Throughout his time at the SLAC during the 1970s, he collaborated with Jerome Friedman and Henry Kendall, on a series of experiments that proved that protons as well as neutrons in an atom are constituted by quarks. The experiments had far reaching consequences in the world of science and led to the trio winning the Nobel Prize in Physics.

Richard E. Taylor received the Alexander von Humboldt award in 1981, and for the next academic year, he got the chance to work at Deutsches Elektronen-Synchronton or DESY, located in Hamburg. After completing that stint he went back to the SLAC as Associate Director of Research and remained in the position for four years. Subsequently, he worked as a researcher at different institutes in Europe.

Major Works

His most important work revolved about the series of experiments that he conducted throughout the 1970s at SLAC with Jerome Friedman and Henry Kendall that led to the discovery of quarks in neutrons and protons.
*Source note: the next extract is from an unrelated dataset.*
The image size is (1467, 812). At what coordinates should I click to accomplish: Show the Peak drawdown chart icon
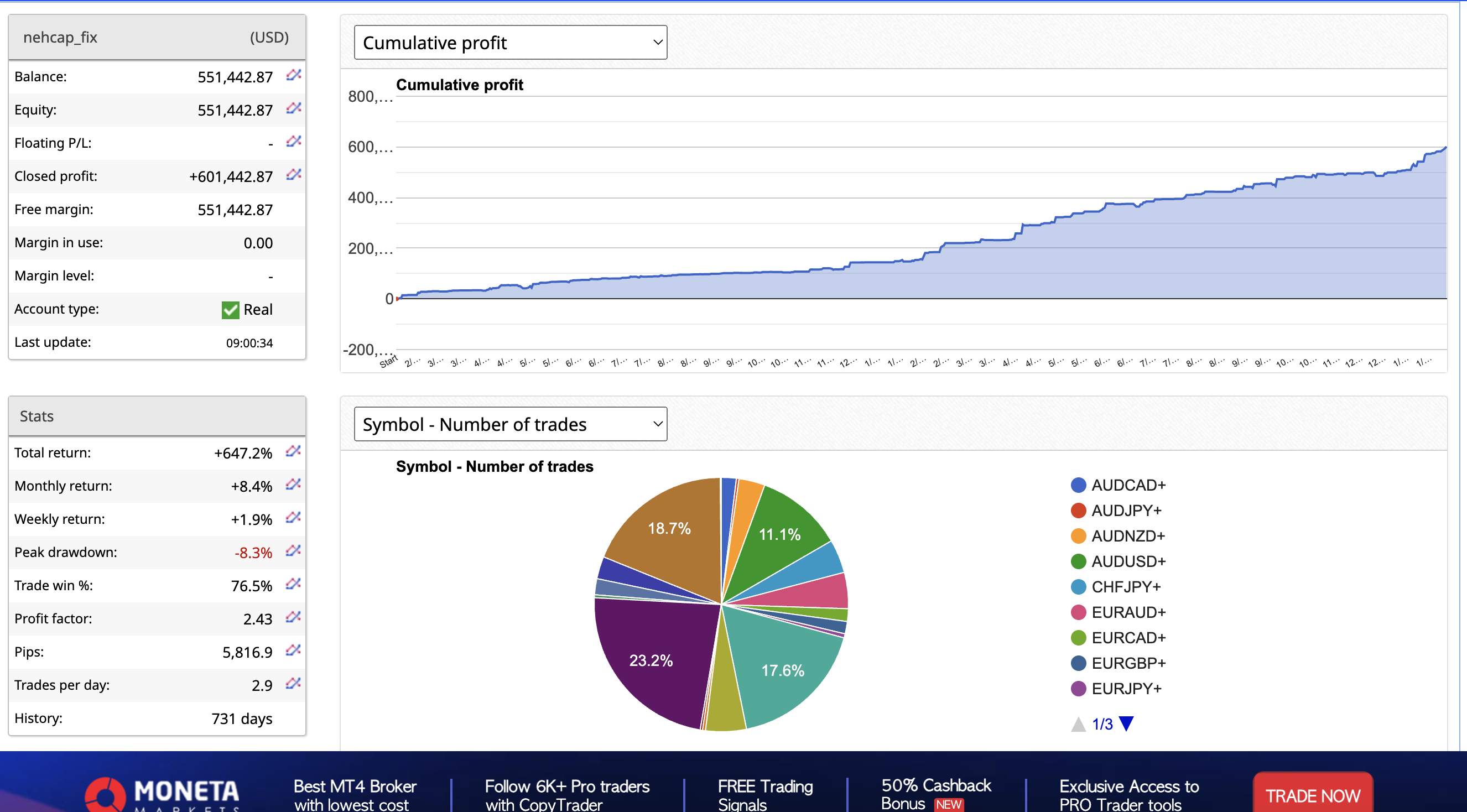pyautogui.click(x=293, y=551)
Quarks are regarded as the basis of all matter. They shared the Nobel Prize in Physics in 1990 for their work.

Awards & Achievements
He won the Alexander von Humboldt Senior Scientist award in 1981.
In 1989, he won the W.K.H. Panofsky Prize.

Richard E. Taylor shared the Nobel Prize in Physics in 1990, with Jerome Friedman and Henry Kendall.

Personal Life, Legacy & Death

Richard E. Taylor got married to Rita Bonneau after attaining his master’s degree from the University of Alberta in 1952. The couple had a son, Ted.


Richard E. Taylor died on February 22, 2018, at his home in Stanford, California. He was 88.